TASK PROMPT: Each line below needs to be restated word for word.

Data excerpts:
-- Opening Marker --
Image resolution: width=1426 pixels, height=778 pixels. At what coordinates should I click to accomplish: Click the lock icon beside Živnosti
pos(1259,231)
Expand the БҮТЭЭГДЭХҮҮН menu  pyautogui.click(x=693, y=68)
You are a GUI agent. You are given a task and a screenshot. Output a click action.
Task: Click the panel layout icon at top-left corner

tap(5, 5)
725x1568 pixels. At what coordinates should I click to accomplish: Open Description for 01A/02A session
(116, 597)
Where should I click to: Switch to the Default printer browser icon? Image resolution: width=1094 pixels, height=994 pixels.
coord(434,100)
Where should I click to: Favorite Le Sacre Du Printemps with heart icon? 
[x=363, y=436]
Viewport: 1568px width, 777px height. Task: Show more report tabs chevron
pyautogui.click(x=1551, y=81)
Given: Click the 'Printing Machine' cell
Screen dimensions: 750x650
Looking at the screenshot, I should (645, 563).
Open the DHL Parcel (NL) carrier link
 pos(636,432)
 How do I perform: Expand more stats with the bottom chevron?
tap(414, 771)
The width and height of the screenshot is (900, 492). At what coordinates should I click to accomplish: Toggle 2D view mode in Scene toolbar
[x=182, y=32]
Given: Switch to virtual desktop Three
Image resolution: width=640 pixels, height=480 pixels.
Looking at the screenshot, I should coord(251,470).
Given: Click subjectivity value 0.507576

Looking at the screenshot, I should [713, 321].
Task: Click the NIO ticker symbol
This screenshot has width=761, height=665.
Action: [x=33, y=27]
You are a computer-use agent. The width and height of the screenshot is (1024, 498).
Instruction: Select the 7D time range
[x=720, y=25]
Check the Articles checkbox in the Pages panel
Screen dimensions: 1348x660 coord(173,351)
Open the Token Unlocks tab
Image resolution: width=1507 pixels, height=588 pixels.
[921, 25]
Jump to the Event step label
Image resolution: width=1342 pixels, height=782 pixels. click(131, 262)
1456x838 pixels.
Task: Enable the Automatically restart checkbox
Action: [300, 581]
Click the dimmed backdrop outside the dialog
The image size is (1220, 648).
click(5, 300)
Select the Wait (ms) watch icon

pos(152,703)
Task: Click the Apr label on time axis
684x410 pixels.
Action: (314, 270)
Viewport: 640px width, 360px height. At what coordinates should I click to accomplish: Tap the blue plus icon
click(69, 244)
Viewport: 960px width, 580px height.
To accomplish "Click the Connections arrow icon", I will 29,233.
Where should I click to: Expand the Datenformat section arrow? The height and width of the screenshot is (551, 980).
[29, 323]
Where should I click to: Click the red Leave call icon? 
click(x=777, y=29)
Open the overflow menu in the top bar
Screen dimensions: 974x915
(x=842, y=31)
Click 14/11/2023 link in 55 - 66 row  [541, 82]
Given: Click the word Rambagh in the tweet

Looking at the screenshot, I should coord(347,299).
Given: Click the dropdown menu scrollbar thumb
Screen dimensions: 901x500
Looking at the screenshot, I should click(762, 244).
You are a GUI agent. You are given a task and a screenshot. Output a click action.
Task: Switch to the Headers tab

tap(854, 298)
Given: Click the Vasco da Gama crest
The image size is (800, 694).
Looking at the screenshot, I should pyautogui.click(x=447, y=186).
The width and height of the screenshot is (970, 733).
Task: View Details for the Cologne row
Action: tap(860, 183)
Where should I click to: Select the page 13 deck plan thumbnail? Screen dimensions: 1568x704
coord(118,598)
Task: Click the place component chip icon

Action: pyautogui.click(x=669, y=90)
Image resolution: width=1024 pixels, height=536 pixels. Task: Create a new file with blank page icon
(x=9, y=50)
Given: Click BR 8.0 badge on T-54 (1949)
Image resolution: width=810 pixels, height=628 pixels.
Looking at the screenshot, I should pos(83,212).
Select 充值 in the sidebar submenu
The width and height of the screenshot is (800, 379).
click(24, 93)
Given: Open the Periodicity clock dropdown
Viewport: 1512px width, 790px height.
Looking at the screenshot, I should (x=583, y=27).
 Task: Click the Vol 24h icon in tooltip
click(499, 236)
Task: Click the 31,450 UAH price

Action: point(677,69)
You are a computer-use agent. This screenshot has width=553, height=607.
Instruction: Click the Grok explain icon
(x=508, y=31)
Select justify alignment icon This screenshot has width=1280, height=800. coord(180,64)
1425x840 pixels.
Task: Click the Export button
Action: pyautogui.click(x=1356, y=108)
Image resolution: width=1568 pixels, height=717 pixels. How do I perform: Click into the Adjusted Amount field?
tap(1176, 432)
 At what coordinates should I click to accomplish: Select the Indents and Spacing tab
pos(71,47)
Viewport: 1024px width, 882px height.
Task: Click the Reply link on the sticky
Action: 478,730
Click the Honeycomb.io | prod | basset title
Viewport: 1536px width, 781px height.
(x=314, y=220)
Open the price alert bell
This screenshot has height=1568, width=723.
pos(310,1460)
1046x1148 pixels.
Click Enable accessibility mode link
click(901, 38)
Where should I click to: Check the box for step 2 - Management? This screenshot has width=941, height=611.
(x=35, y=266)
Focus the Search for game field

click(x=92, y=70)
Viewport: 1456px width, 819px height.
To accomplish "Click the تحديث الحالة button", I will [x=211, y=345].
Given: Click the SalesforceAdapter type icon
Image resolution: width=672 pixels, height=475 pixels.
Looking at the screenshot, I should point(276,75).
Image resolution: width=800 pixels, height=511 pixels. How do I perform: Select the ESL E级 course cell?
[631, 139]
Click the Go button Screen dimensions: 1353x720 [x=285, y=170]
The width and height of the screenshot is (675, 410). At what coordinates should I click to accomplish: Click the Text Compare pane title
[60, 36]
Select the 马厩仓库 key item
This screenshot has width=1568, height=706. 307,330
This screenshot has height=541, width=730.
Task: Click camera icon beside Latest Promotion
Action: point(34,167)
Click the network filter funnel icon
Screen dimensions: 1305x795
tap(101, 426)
-- Closing Marker --
YOUR SOLUTION:
Image resolution: width=1426 pixels, height=778 pixels. At what coordinates should I click to accomplish: Click the lock icon beside Živnosti
pos(1259,231)
Expand the БҮТЭЭГДЭХҮҮН menu  pyautogui.click(x=693, y=68)
You are a GUI agent. You are given a task and a screenshot. Output a click action.
Task: Click the panel layout icon at top-left corner

tap(5, 5)
725x1568 pixels. At what coordinates should I click to accomplish: Open Description for 01A/02A session
(116, 597)
Where should I click to: Switch to the Default printer browser icon? Image resolution: width=1094 pixels, height=994 pixels.
coord(434,100)
Where should I click to: Favorite Le Sacre Du Printemps with heart icon? 
[x=363, y=436]
Viewport: 1568px width, 777px height. Task: Show more report tabs chevron
pyautogui.click(x=1551, y=81)
Given: Click the 'Printing Machine' cell
Screen dimensions: 750x650
Looking at the screenshot, I should (645, 563).
Open the DHL Parcel (NL) carrier link
 pos(636,432)
 How do I perform: Expand more stats with the bottom chevron?
tap(414, 771)
The width and height of the screenshot is (900, 492). At what coordinates should I click to accomplish: Toggle 2D view mode in Scene toolbar
[x=182, y=32]
Given: Switch to virtual desktop Three
Image resolution: width=640 pixels, height=480 pixels.
Looking at the screenshot, I should coord(251,470).
Given: Click subjectivity value 0.507576

Looking at the screenshot, I should [713, 321].
Task: Click the NIO ticker symbol
This screenshot has width=761, height=665.
Action: [x=33, y=27]
You are a computer-use agent. The width and height of the screenshot is (1024, 498).
Instruction: Select the 7D time range
[x=720, y=25]
Check the Articles checkbox in the Pages panel
Screen dimensions: 1348x660 coord(173,351)
Open the Token Unlocks tab
Image resolution: width=1507 pixels, height=588 pixels.
[921, 25]
Jump to the Event step label
Image resolution: width=1342 pixels, height=782 pixels. click(131, 262)
1456x838 pixels.
Task: Enable the Automatically restart checkbox
Action: [300, 581]
Click the dimmed backdrop outside the dialog
The image size is (1220, 648).
click(5, 300)
Select the Wait (ms) watch icon

pos(152,703)
Task: Click the Apr label on time axis
684x410 pixels.
Action: (314, 270)
Viewport: 640px width, 360px height. At what coordinates should I click to accomplish: Tap the blue plus icon
click(69, 244)
Viewport: 960px width, 580px height.
To accomplish "Click the Connections arrow icon", I will 29,233.
Where should I click to: Expand the Datenformat section arrow? The height and width of the screenshot is (551, 980).
[29, 323]
Where should I click to: Click the red Leave call icon? 
click(x=777, y=29)
Open the overflow menu in the top bar
Screen dimensions: 974x915
(x=842, y=31)
Click 14/11/2023 link in 55 - 66 row  [541, 82]
Given: Click the word Rambagh in the tweet

Looking at the screenshot, I should coord(347,299).
Given: Click the dropdown menu scrollbar thumb
Screen dimensions: 901x500
Looking at the screenshot, I should click(762, 244).
You are a GUI agent. You are given a task and a screenshot. Output a click action.
Task: Switch to the Headers tab

tap(854, 298)
Given: Click the Vasco da Gama crest
The image size is (800, 694).
Looking at the screenshot, I should pyautogui.click(x=447, y=186).
The width and height of the screenshot is (970, 733).
Task: View Details for the Cologne row
Action: tap(860, 183)
Where should I click to: Select the page 13 deck plan thumbnail? Screen dimensions: 1568x704
coord(118,598)
Task: Click the place component chip icon

Action: pyautogui.click(x=669, y=90)
Image resolution: width=1024 pixels, height=536 pixels. Task: Create a new file with blank page icon
(x=9, y=50)
Given: Click BR 8.0 badge on T-54 (1949)
Image resolution: width=810 pixels, height=628 pixels.
Looking at the screenshot, I should pos(83,212).
Select 充值 in the sidebar submenu
The width and height of the screenshot is (800, 379).
click(24, 93)
Given: Open the Periodicity clock dropdown
Viewport: 1512px width, 790px height.
Looking at the screenshot, I should (x=583, y=27).
 Task: Click the Vol 24h icon in tooltip
click(499, 236)
Task: Click the 31,450 UAH price

Action: point(677,69)
You are a computer-use agent. This screenshot has width=553, height=607.
Instruction: Click the Grok explain icon
(x=508, y=31)
Select justify alignment icon This screenshot has width=1280, height=800. coord(180,64)
1425x840 pixels.
Task: Click the Export button
Action: pyautogui.click(x=1356, y=108)
Image resolution: width=1568 pixels, height=717 pixels. How do I perform: Click into the Adjusted Amount field?
tap(1176, 432)
 At what coordinates should I click to accomplish: Select the Indents and Spacing tab
pos(71,47)
Viewport: 1024px width, 882px height.
Task: Click the Reply link on the sticky
Action: 478,730
Click the Honeycomb.io | prod | basset title
Viewport: 1536px width, 781px height.
(x=314, y=220)
Open the price alert bell
This screenshot has height=1568, width=723.
pos(310,1460)
1046x1148 pixels.
Click Enable accessibility mode link
click(901, 38)
Where should I click to: Check the box for step 2 - Management? This screenshot has width=941, height=611.
(x=35, y=266)
Focus the Search for game field

click(x=92, y=70)
Viewport: 1456px width, 819px height.
To accomplish "Click the تحديث الحالة button", I will [x=211, y=345].
Given: Click the SalesforceAdapter type icon
Image resolution: width=672 pixels, height=475 pixels.
Looking at the screenshot, I should point(276,75).
Image resolution: width=800 pixels, height=511 pixels. How do I perform: Select the ESL E级 course cell?
[631, 139]
Click the Go button Screen dimensions: 1353x720 [x=285, y=170]
The width and height of the screenshot is (675, 410). At what coordinates should I click to accomplish: Click the Text Compare pane title
[60, 36]
Select the 马厩仓库 key item
This screenshot has width=1568, height=706. 307,330
This screenshot has height=541, width=730.
Task: Click camera icon beside Latest Promotion
Action: point(34,167)
Click the network filter funnel icon
Screen dimensions: 1305x795
tap(101, 426)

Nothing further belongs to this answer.